Nadro wrote:REDDemon wrote:So my patch is ok for you?

No, we can't use video driver call like a ITexture::lock() in a createImageFromFIle method (threading problem). Now I understand Hybrid's solution and it's similar to my idea, it's only extended. We have to also remove extra class from Your patch - CKhronosTexture and prepare KTX support in standard C[DriverName]Texture and CImageLoaderKTX (it will include many lines of code from Your CKhronosTexture file) a files.
BTW. We'll firstly release v1.8, before adding a compression texture support.
When Hybrid will tell his solution I'll decide to agree or less to your statement. For now he has just told some general guidelines ^^. I think that what he sad is mostly related to the patch I 'm working on than your solution.
Also If you say so I think that you just didn't looked at my patch on the tracker but only at the snippet on my project page. The snippet is made for Irrlicht 1.7 and 1.8 users to have texture compression already available. The real patch is currently in testing phase (and is directly builded above the latest revision). The pre-patch gives an Idea of what will be changed but does not have any CKhronosTexture. Please before criticize my patch at least read it ^^ (and read that there:
viewtopic.php?f=2&t=46041 ). I'm taking you seriously, but there are slight pros with your solution.
I think that Hybrid will consider also my solution.
You have solved a thread problem... (not just really solved, you moved the thread problem from "createImageFromFile" to "Itexture->lock" because at some point the user will need to compress/decompress data in some way and that can be done only with a GL context. So there will be exactly the same problem of creating the Image, with the added difficulty that there's the need to the users to handle decompression. What if the user didn't checked if compression is supported at this point? with my solution the user simply was not able to load unsupported "images", this make the application even easier to debug. if something works, it works immediatly. If something don't works it don't works immediatly.)
Seriously. If the only deal is solving a
specific thread problem with huge API changes.
Why it should be added instead of a
general solution wich is simpler/more maintenable/without API changes? You should be masocist for doing do that^^.

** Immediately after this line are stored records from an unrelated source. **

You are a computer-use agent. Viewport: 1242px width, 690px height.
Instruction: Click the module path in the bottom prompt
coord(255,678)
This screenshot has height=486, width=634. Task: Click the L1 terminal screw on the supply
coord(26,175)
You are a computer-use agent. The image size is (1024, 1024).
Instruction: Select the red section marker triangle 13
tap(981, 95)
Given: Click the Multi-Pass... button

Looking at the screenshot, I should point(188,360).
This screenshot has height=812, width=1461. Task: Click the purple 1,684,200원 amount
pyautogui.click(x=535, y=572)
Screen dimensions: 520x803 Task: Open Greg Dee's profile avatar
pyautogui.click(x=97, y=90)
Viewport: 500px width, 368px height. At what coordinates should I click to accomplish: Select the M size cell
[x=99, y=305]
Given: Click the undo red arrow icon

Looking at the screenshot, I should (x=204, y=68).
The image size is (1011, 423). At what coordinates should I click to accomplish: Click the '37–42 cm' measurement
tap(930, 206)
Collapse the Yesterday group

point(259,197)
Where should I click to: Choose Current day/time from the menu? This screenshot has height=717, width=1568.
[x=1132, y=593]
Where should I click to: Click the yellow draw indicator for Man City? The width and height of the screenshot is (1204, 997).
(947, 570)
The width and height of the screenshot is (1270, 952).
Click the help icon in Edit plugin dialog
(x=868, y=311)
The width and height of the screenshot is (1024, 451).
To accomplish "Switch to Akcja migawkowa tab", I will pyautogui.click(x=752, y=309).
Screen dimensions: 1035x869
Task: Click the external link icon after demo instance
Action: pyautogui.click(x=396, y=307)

Multythreading Is really specific on how you implement it. So if you want to make that method thread safe why you want to do that only for that method? at this point you should make whole Irrlicht thread safe. Even some times ago (don't remember who) someone sad that texture compression will not be added to Irrlicht. And now everyone have its own solution ^^. Making all that changes for a single method and then other methods not thread safe? If your solution will be added I hope that also lots of other methods will be made threadsafe^^.
Multithreading is specific on how you implement it. For example I'm using texture compression on my terrain manager and texture streamin^^ And works perfectly with my solution..
1) Thread 1: Irrlicht start (any driver)
2) Thread 2: Irrlicht start (OpenGL) // the second thread don't share any data with first thread. Except for sporadic read-only locks.
3) Thread1 (main thread) -> request to Thread2 of loading Image
4) Thread2 ->receive the message-> createImageFromFile (download from hardware the texture already uncompressed).
5) Thread2-> loading finished-> signal to Thread1
5) Thread1-> receive the message-> lock the data of the Image and copy (readonly) it in its memory.
(are 2 devices expensive? probably yes. but only at startup. At run time there is huge improvement without pauses for loading and anyway that's just a specific usage. No one will do again the same. )
I also now that you are already involved in irrlicht development so your opinion just matters for that^^. But just give hybrid time to see/consider my solution at least. AFAIK if a feature can be added without API changes that is great. What if everyone added API changes for every improvement?
OpenGL is not hard. What you have to do is just explained in specifications. What is hard is dealing with poor OpenGL implementations.